◆ Required task
Could you switch "breadcrumb" to "navigation bar" in the part of the material that opens with the line containing "You are a GUI" and runs through the end of the material, keeping everything else unchanged, and give back only those lines with the pictures left out?

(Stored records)
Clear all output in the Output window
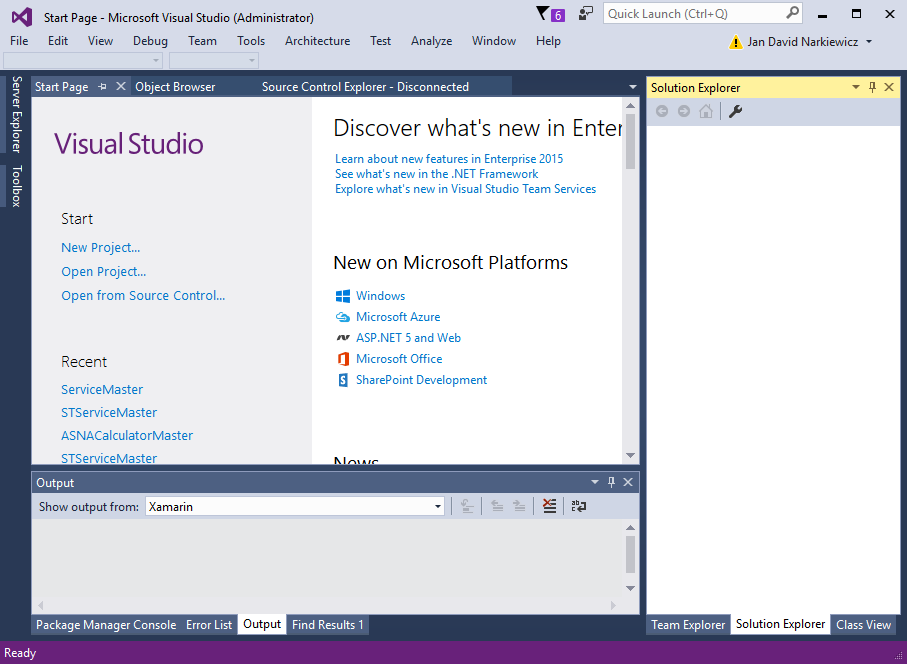 coord(549,506)
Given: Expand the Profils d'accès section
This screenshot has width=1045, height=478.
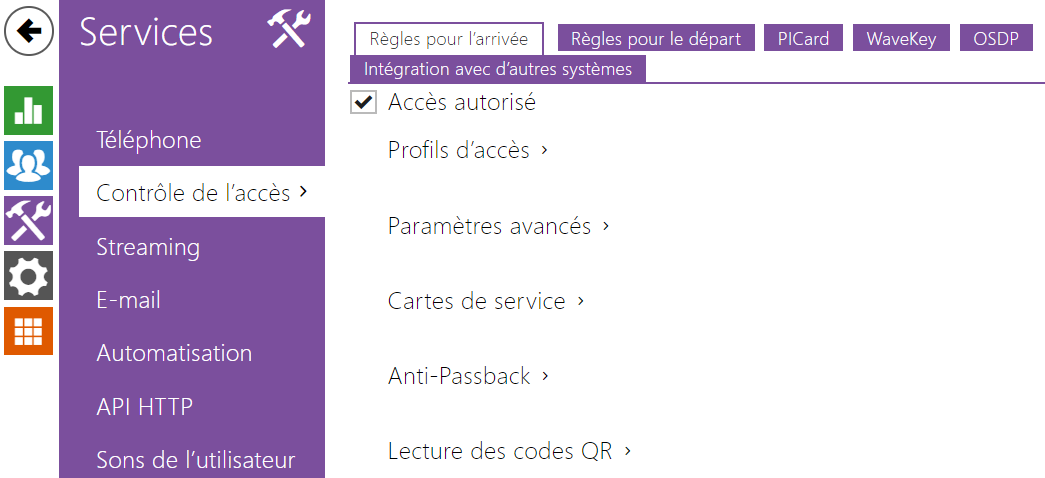Looking at the screenshot, I should pyautogui.click(x=467, y=150).
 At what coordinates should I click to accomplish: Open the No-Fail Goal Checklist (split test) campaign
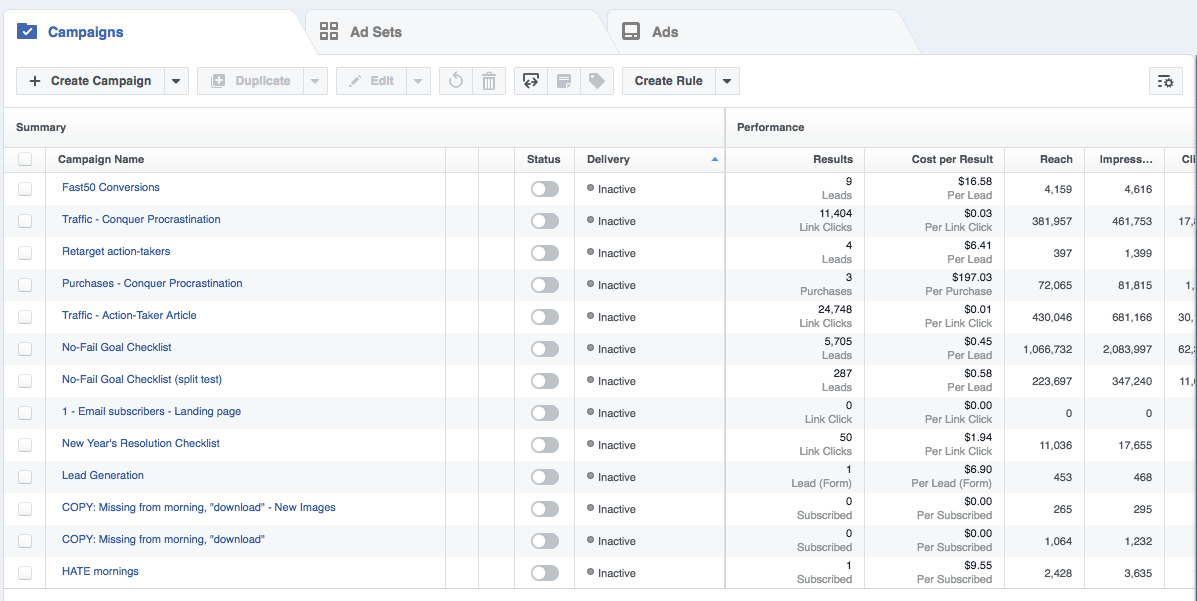tap(142, 380)
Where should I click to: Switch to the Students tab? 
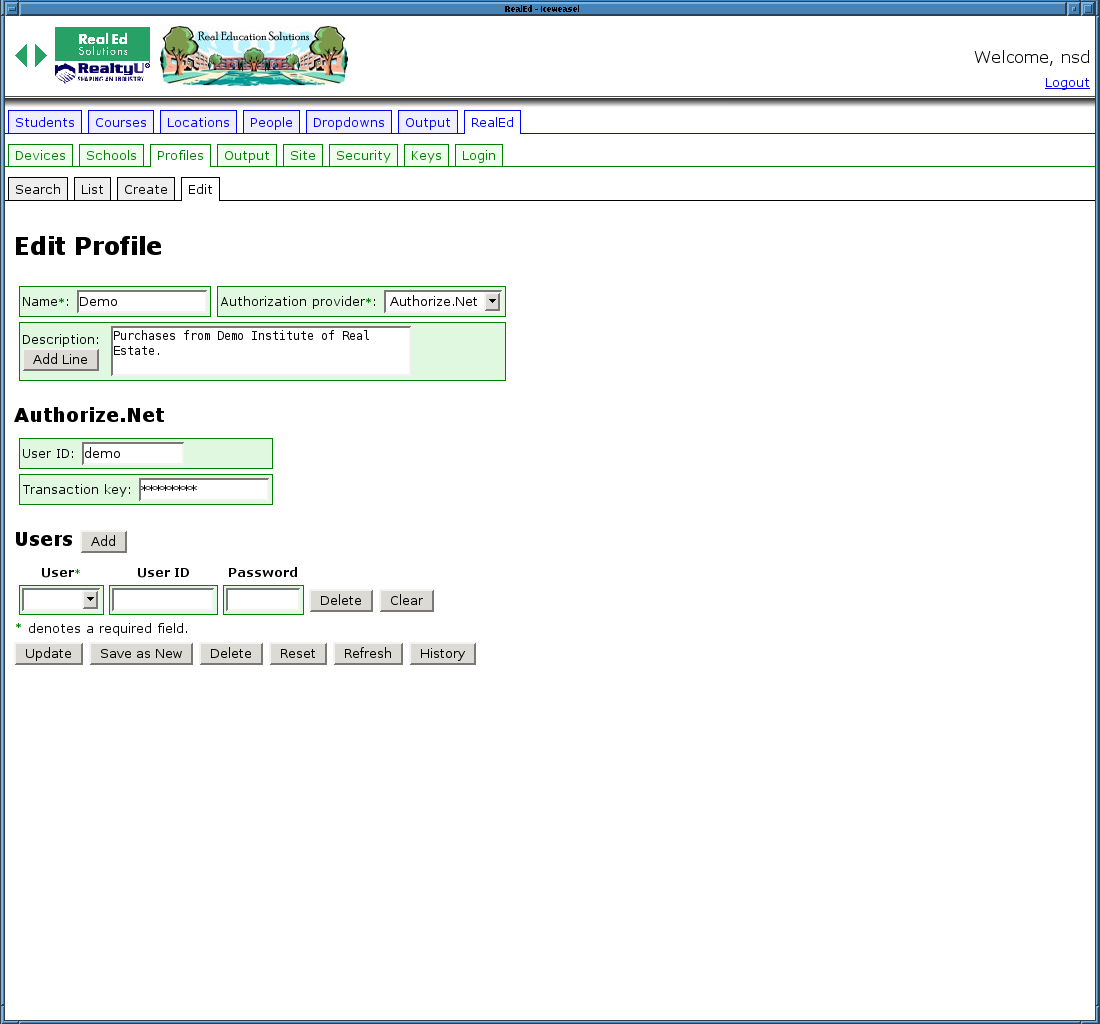click(45, 122)
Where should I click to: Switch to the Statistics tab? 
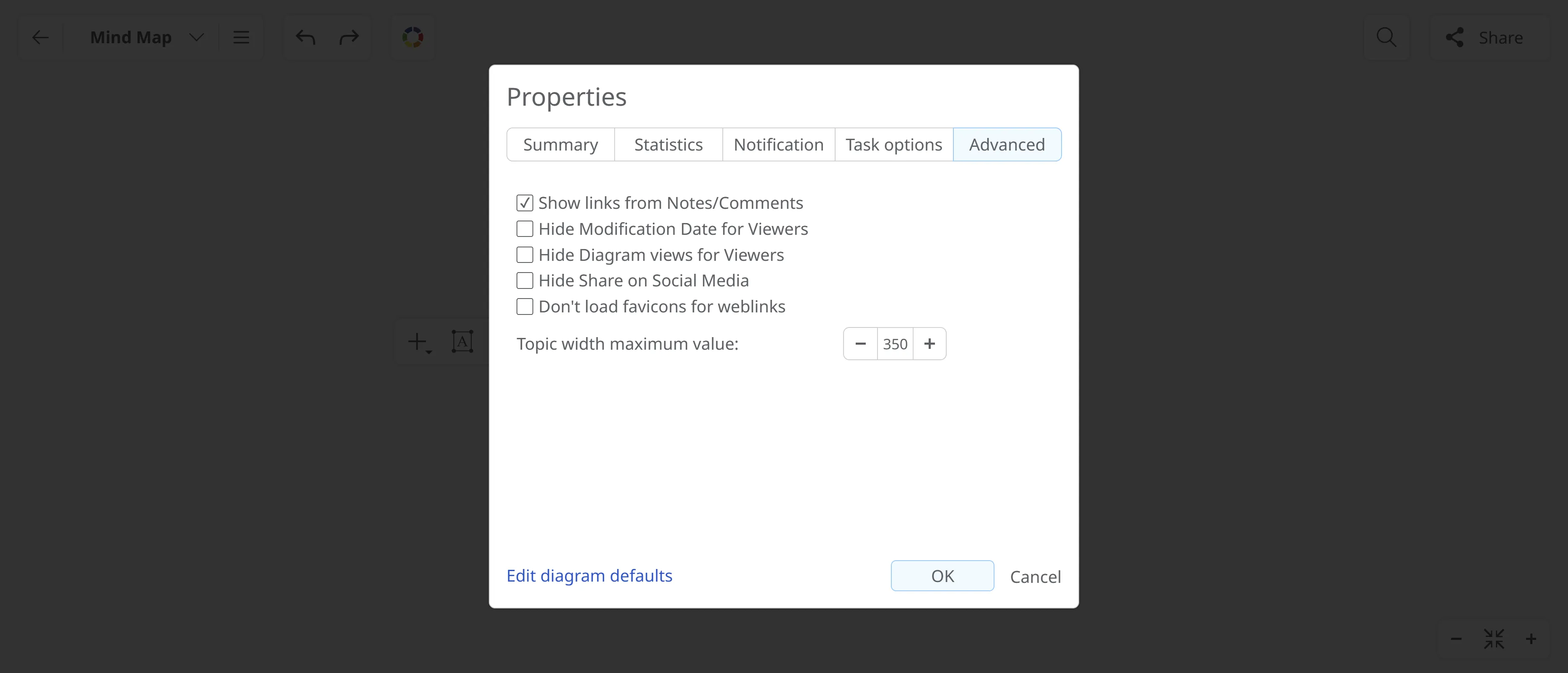tap(668, 145)
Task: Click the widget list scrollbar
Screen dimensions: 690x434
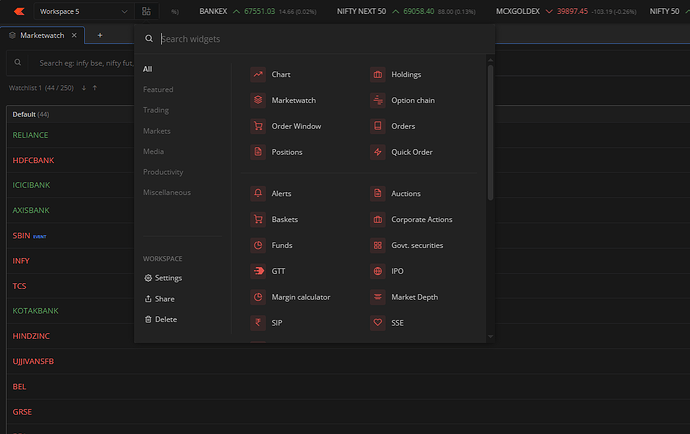Action: click(x=490, y=132)
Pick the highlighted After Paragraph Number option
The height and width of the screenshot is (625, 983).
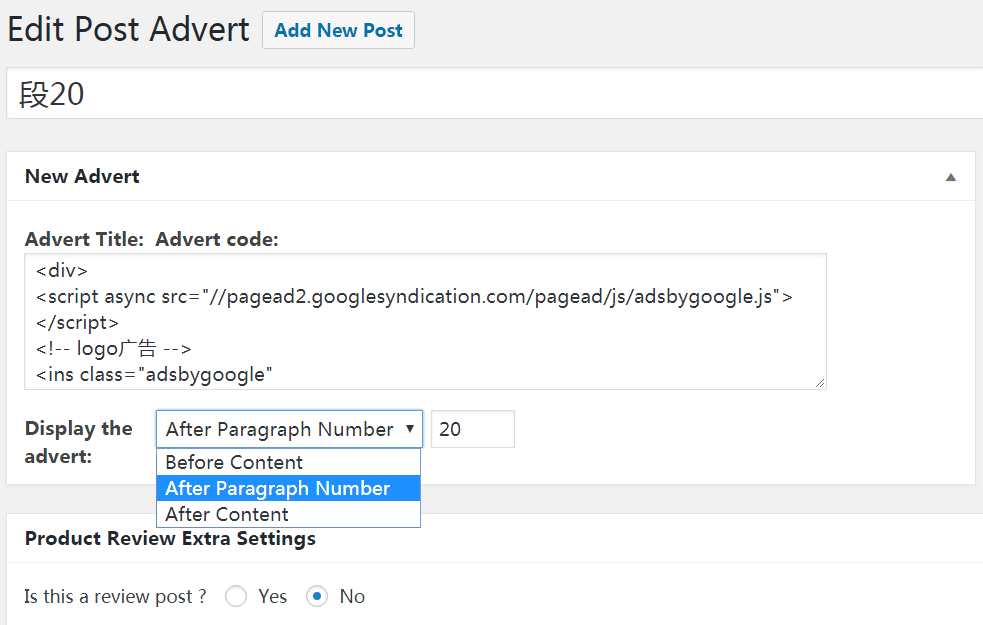(278, 488)
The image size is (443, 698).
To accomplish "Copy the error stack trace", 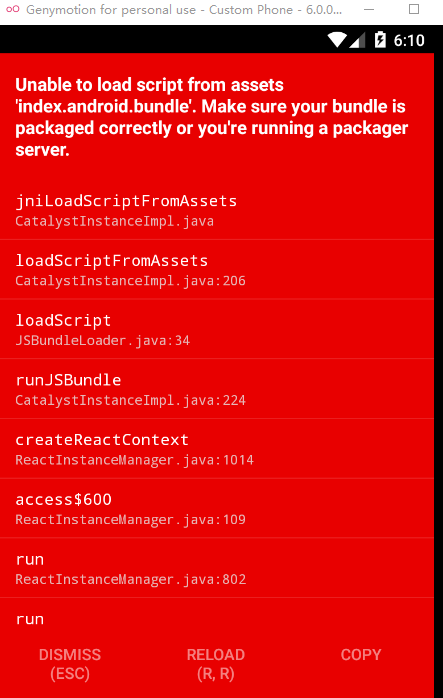I will pyautogui.click(x=361, y=655).
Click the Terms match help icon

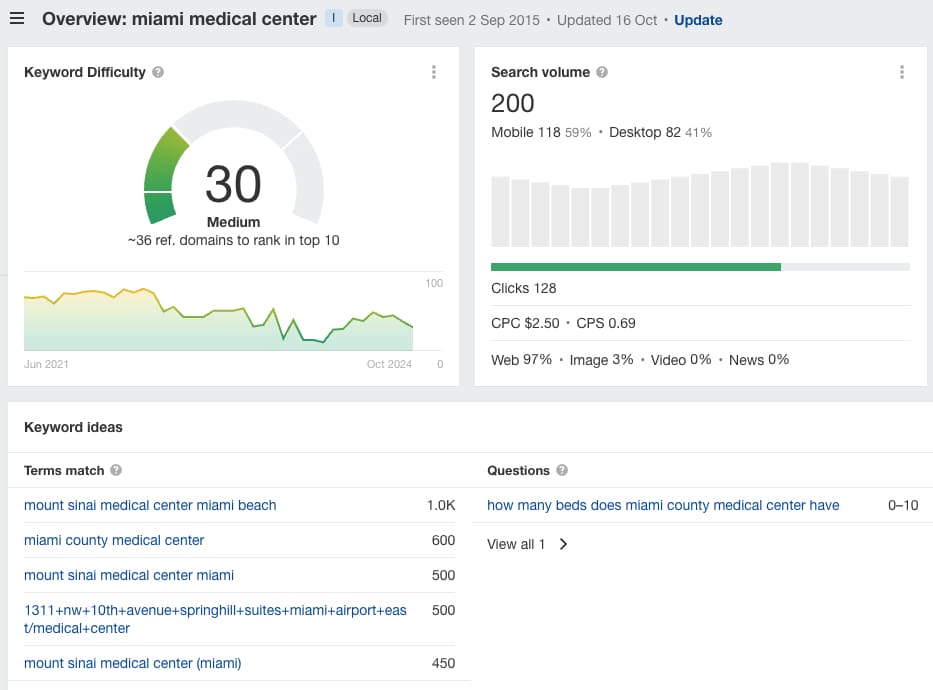[x=116, y=470]
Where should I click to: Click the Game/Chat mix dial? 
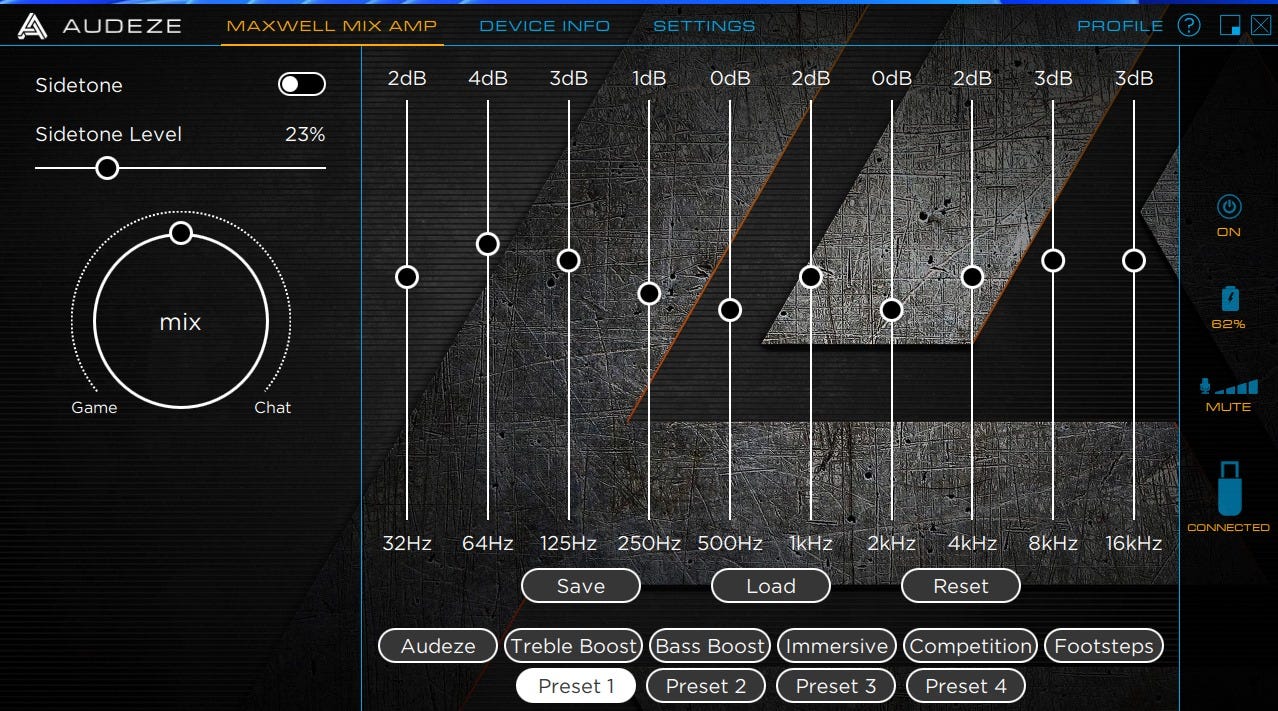click(x=181, y=320)
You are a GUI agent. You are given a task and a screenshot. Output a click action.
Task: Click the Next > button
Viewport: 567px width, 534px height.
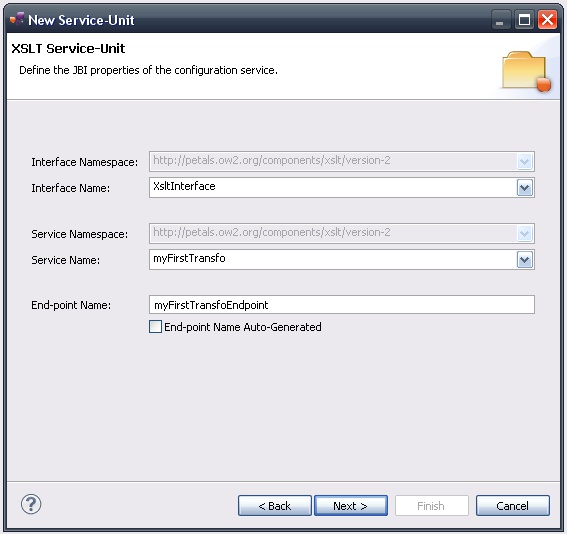pyautogui.click(x=351, y=505)
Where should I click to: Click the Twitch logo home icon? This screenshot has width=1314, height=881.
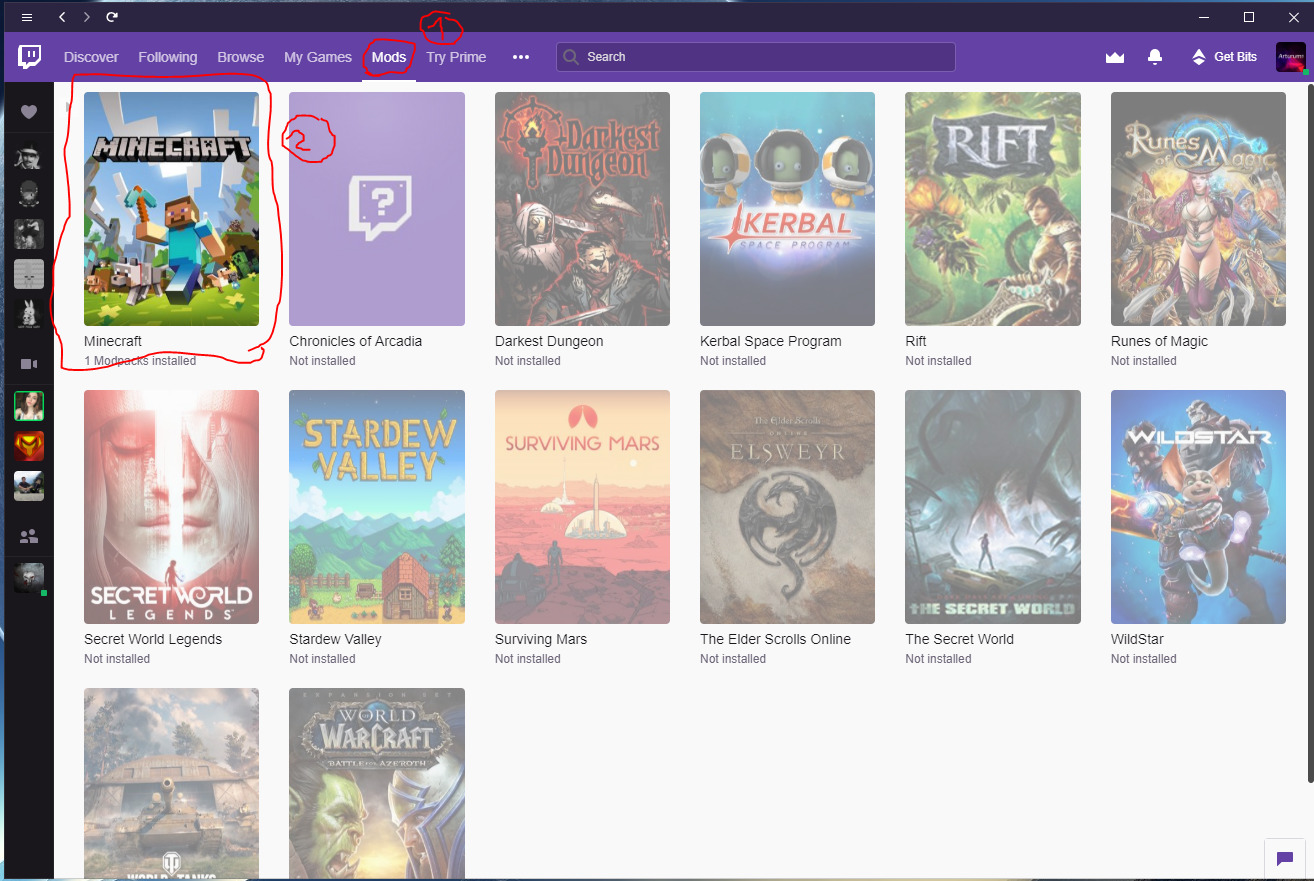click(29, 57)
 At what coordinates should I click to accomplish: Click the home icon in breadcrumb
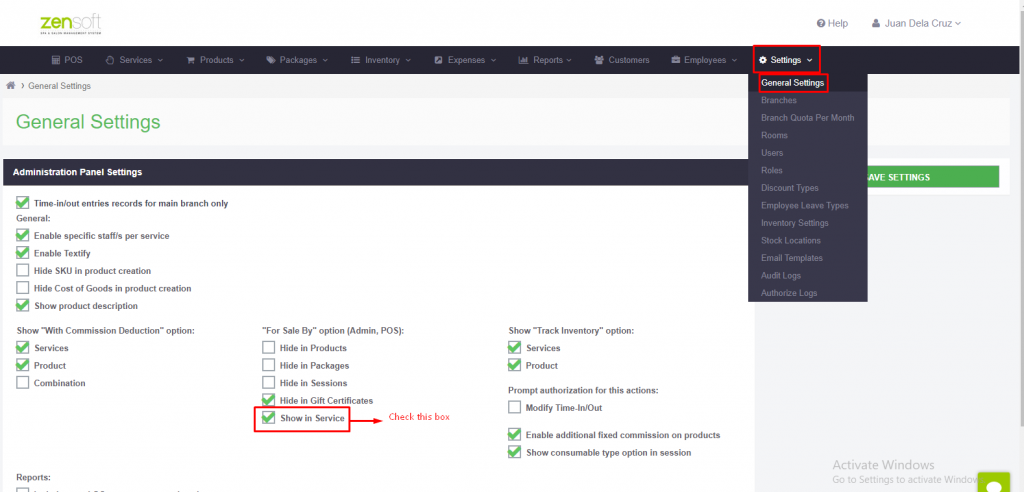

◆ Task solution
You are a GUI agent. You are given a task and a screenshot. Output a click action.
Task: Click the Next > button
Viewport: 567px width, 534px height.
pyautogui.click(x=351, y=505)
Where should I click to: Click the Twitch logo home icon? This screenshot has width=1314, height=881.
click(29, 57)
 At what coordinates should I click to accomplish: Click the home icon in navigation bar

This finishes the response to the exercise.